Work task:
Your answer should consist of the lines in the listing that hold "beside".

(Provided material begins)

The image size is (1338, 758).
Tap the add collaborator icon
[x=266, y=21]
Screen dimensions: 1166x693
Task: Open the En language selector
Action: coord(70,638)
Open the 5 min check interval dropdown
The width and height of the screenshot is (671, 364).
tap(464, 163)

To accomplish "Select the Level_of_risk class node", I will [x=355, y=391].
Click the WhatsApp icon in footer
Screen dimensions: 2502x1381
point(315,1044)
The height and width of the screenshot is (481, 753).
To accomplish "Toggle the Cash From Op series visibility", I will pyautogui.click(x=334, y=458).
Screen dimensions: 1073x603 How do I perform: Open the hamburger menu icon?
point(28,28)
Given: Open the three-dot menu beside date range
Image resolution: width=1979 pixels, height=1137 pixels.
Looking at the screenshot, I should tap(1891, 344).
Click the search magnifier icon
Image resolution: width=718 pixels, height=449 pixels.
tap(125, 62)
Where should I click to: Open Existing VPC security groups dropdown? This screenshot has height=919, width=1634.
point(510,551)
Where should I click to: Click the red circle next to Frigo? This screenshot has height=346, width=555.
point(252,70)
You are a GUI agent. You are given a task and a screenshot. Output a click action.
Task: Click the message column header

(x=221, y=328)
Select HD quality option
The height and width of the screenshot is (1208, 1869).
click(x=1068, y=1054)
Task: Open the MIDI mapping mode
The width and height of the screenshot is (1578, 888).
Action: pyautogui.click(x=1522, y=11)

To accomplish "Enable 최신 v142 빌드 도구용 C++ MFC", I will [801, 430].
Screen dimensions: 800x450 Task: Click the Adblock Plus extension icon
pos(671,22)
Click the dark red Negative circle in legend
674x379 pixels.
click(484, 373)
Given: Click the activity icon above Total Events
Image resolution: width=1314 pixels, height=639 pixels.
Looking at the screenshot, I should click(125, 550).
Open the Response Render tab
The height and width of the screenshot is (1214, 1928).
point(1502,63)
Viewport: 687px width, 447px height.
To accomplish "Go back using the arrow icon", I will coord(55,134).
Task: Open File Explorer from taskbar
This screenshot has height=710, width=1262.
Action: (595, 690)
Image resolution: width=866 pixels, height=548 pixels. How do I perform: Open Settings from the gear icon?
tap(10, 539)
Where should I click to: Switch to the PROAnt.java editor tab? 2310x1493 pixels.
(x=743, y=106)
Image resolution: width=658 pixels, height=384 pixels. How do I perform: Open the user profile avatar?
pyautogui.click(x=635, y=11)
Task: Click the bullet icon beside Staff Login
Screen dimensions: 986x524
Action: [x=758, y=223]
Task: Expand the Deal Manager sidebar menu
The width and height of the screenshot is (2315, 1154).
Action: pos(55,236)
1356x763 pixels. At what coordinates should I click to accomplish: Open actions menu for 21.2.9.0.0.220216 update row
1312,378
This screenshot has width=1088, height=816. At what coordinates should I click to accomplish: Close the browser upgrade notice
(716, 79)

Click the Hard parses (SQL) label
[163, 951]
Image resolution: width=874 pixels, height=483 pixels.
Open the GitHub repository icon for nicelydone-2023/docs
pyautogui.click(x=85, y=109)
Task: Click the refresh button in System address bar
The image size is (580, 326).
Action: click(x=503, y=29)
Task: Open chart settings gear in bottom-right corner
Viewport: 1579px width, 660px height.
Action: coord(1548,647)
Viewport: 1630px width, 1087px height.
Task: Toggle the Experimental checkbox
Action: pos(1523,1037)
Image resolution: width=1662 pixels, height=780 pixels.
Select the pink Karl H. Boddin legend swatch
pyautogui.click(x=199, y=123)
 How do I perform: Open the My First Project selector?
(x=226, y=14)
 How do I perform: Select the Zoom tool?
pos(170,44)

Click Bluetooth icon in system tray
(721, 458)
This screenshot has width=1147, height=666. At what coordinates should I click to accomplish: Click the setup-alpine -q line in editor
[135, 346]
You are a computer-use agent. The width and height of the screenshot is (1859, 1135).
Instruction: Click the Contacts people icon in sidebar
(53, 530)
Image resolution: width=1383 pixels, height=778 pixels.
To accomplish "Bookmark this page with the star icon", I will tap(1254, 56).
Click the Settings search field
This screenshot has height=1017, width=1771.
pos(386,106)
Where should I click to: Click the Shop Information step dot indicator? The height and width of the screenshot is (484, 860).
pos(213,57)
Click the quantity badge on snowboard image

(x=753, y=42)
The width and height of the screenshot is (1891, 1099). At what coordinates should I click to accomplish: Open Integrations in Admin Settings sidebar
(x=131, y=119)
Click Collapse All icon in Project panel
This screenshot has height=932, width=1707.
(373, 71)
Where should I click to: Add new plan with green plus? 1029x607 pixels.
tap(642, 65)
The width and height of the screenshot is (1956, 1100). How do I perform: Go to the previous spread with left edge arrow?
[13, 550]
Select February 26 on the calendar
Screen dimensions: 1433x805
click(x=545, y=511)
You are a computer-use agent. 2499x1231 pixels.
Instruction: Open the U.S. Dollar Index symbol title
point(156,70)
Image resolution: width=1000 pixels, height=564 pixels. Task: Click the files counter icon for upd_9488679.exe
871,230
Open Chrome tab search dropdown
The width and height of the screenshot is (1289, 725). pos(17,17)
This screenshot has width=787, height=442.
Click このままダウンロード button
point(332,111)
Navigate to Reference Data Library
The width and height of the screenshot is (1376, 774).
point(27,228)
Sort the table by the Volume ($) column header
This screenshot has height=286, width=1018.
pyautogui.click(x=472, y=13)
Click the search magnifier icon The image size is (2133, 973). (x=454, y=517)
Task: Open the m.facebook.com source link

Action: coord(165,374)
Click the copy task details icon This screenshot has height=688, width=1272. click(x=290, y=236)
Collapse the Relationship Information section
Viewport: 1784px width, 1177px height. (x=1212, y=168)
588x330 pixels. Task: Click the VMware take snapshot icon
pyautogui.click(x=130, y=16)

(Provided material ends)

Exercise answer:
Given: Open the three-dot menu beside date range
Task: Click the bullet icon beside Staff Login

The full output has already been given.